EXERCISE PROMPT:
Continue the forum thread on Indic Unicode display problems, starting right after its last sentence.
--- READING TEXT Enclosed Below ---
I migrated to Win 7 only last year after I bought a new laptop with Win 7 preloaded. Till then I used XP. I had tried installing Unicode fonts from Win 7 "Kalinga.ttf" as well as others (code2000, Raghava, Ori1Uni). They show the glyphs but the vowel placement is always wrong. This is a systemwide problem, some patches fix a couple programs, notably FireFox but not others. So yes, OS has a role here. I'm struggling to get Hindi displayed properly on my Android device currently. The problem here is also the same, misplaced vowels. iOS and Symbian had supported Hindi (the 3rd most spoken language of world) but not Android. Pango > Harfbuzz hasn't fixed it either. So that isn't misinformation.
Libre Office 3.4 handled my unicode files pretty badly, though I still have it. I hardly ever need to format my text, so I rely on Notepad++ or when I do, WordPad's RTF is fine enough. KISS FTW!
Just confirming that I was wrong ...
Knowledge Base - Indic Unicode issues in Windows
The following issues with Windows XP's implementation of Indian languages were noticed during Baraha development. Some of these issues have been fixed in the later versions of Windows.
As always, Microsoft cares about all things that are un-important...
Gayish user interface? YES !
Collection of .NET frameworks? YES !!
Proper Unicode support? NO !!!
[ /END-OF-RANT-MODE, "apologies" for my "groundless" anti-M$ "trolling" ]
I can also rant all day about M$ and their evil policies to take over the world but the thing is, they get a lot of things right that Linux doesn't. Maybe that's just my perspective.
Muxman authored DVDs and never had that happen.
In any event, it can be fixed, although I realize you shouldn't have to jump through all these hoops just to add subs to a DVD.
--- End of Enclosed READING TEXT ---
--- INFORMATION SHOWN Enclosed Below ---
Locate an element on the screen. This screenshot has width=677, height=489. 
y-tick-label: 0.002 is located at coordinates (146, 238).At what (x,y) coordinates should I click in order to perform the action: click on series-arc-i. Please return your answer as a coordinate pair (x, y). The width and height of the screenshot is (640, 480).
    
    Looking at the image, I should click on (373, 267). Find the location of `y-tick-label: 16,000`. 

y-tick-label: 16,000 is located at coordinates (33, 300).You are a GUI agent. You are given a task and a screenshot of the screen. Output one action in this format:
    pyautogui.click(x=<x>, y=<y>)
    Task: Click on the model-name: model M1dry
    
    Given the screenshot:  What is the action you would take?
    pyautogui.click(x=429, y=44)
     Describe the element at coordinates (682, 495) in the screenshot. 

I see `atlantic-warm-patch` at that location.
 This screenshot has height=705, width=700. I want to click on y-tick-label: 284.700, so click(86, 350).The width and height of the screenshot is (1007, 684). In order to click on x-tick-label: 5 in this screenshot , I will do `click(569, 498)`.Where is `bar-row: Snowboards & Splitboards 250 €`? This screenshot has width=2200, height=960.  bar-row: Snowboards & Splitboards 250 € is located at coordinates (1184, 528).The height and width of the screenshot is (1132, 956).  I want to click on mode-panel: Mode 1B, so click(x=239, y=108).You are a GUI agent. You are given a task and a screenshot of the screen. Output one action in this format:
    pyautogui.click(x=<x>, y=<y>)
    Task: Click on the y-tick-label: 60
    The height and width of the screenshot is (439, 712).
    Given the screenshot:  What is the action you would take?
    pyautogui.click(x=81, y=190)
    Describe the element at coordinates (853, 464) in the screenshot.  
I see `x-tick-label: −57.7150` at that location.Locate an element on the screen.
--- End of Enclosed INFORMATION SHOWN ---
EXERCISE RESULT:
Open the DVD in DVDSubEdit ('Open Full Domain'). Then scroll to all the blank BMPs and replace them all with the correct one from the SST file (File->Replace Current Subpic With BMP file'). You can more easily figure out which are the ones needing replacing by opening the SUP file in SubtitleCreator and scrolling down to find all the blank ones (I think).
If the subs are there when playing the DVD (which I doubt, but who knows until you try?), you can extract the VobSubs directly using VobSub Configure (comes included with the VobSub package). Open the IFO and let it do its thing. At the same time you can 'fix' the colors. You can also check the VobSubs for blank ones by opening them in either SubtitleCreator or SubResynch (included in the VobSub package).
MPC and VLC, but neither would show the subtitles (even after selecting the subtitle track), but apparently a Subpicture.SUP could be ripped off it (And I wasn't playing just the .VOB, I was playing the whole folder)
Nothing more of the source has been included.